Bacterial strain adhesion and growth were determined according to the methods of Thabard et al. [113]. Bacterial suspensions (100 μL aliquots, 2 × 108 colony forming units/mL) were aseptically added to the CYS and HAL fraction-containing microplate wells (1.10−5 to 10 μg mL−1), and the plates were incubated for 48 h at 26 °C before assessment of bioactivity. Bacterial growth was monitored spectroscopically at 630 nm and treatments were compared to a blank (containing media only consisting of 0.5% peptone (Oxoid Ltd., Basingstoke, UK) in sterile filtered (Whatman 1001-270, pore size 11 μm) natural seawater). The minimal inhibitory concentration (MIC) for bacterial growth was defined as the lowest concentration which results in a decrease in OD. Bacterial adhesion assay was conducted by the staining method (with aqueous crystal violet (100 μL, 0.3% v/v)) described in Trepos et al. [134]. The MIC for bacterial adhesion was defined as the lowest concentration of compound that, after 48-h incubation, produced a decrease of the OD at 595 nm. The strains were considered resistant if they showed growth or attachment at 10 µg mL−1.

4.4.2. Antimicroalgal Assays

Microplates containing, HAL and CYS fractions in a range of concentrations were prepared from MeOH stock solutions, as previously described [134]. Microalgal stock solutions were prepared using the chlorophyll analysis methodology [134]. The pretreated microplate wells containing extracts were left to evaporate in order to remove any trace of methanol, and were then treated with 100 μL of the algal stock solutions (0.1 mg chlorophyll a/mL). The plates were then incubated for 5 days at 20 °C under constant light exposure (140 μmol m−2·s−1). Both microalgal adhesion and growth inhibition were measured using the method described by Trepos et al. [134]. Growth was determined by analysis of liberated chlorophyll a quantified fluorometrically. MIC value for algal growth was defined as the lowest concentration yielding a decrease in growth compared to the blank (containing media only). The MIC for adhesion was defined as the lowest compound concentration causing a reduction in optical density after removal of the non-attached cells.

4.5. Statistical Analysis

Data are reported as average ± standard error.

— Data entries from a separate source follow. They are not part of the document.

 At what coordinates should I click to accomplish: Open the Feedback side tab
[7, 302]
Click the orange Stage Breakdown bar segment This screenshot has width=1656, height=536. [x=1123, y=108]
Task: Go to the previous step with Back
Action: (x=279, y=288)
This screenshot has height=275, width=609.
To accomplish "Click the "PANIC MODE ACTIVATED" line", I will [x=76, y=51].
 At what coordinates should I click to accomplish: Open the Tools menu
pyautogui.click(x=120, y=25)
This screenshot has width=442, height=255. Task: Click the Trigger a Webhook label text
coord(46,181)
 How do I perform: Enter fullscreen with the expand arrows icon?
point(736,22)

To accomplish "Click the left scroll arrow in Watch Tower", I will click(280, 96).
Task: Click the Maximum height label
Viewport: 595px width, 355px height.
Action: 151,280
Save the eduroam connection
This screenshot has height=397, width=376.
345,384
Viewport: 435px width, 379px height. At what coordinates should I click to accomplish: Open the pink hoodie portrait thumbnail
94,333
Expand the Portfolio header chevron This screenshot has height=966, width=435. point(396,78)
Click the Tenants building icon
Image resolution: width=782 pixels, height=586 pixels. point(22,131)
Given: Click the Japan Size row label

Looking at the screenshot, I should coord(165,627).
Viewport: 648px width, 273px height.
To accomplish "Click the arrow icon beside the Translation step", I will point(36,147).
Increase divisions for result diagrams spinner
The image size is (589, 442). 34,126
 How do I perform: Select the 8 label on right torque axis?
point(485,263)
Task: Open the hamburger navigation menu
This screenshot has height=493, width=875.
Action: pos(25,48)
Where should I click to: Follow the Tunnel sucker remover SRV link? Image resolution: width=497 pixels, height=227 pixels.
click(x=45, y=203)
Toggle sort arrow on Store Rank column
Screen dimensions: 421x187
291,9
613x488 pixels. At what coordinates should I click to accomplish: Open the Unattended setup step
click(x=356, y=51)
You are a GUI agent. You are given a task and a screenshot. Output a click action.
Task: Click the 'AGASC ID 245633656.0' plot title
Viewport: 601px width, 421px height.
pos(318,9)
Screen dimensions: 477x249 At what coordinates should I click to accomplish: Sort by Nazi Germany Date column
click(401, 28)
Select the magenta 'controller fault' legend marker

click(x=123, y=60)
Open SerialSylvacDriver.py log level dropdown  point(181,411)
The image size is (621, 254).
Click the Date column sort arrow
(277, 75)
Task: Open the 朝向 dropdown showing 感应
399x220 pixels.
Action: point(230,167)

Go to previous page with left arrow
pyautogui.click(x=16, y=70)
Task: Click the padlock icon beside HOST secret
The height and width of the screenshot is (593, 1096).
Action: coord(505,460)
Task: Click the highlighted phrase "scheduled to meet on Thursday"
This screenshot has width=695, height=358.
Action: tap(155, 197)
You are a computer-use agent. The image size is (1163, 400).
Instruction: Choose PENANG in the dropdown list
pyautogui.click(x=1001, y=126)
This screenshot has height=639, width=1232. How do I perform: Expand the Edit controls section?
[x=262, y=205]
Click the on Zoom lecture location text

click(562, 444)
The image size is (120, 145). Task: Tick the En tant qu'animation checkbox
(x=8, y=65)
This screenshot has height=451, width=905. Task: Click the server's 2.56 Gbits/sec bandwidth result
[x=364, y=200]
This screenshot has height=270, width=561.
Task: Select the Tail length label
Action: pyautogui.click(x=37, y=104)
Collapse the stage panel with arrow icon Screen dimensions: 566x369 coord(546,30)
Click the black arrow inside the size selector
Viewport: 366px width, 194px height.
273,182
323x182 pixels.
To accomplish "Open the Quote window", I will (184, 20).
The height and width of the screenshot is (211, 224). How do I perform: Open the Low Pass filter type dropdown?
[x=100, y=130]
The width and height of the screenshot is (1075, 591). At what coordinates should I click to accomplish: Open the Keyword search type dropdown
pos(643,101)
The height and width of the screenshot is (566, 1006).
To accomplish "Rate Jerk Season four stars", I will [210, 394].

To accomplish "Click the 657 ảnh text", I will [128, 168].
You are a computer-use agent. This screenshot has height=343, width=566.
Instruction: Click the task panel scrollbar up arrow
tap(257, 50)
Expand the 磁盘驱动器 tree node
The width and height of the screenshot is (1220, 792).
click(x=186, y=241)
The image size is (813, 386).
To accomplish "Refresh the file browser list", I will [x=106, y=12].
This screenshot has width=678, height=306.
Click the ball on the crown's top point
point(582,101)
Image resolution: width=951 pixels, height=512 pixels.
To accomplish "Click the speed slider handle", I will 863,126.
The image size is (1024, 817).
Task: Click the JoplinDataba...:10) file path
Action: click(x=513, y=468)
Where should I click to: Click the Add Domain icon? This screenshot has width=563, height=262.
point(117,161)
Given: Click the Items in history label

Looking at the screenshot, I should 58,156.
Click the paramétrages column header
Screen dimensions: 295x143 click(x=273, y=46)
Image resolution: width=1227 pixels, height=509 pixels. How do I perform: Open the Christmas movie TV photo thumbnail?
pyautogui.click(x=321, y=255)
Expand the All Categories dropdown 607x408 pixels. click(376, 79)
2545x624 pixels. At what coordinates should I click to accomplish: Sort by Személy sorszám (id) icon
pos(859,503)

The MIC was considered to be the first value significantly compared with the growth control in each plate. Statistical analysis was performed with STATISTICA 6.0 software (StatSoft, Maisons-Alfort, France). Significant differences were assessed through Student’s t-test, with differences being considered significant at p < 0.05.

5. Conclusions

The results of this study reveal the potential of Cystoseira foeniculacea and Halocnemum strobilaceum as sources of polyphenols, along with their broad range of utilization. The two resources might be considered in future as a possible source of income for a sector, the solar salt production in salinas and saltworks, which is experiencing a long economic decline. The phenolic content of the two extracts confers interesting antioxidant properties, which might allow cosmetic or nutraceutical applications, and the two species could also be considered as components for IMTA to ensure a high level of biomass production in a controlled manner.

Moreover, anti-microbial properties reveal that both extracts inhibited the growth of marine bacteria. However, only CYS also affected microalgae growth, suggesting a more efficient use as antifouling products. Both extracts inhibited the growth of pathogenic strains for aquaculture species, suggesting another possible use as probiotics in aquaculture feed, thanks also to the combination of their antimicrobial and antioxidant properties [136].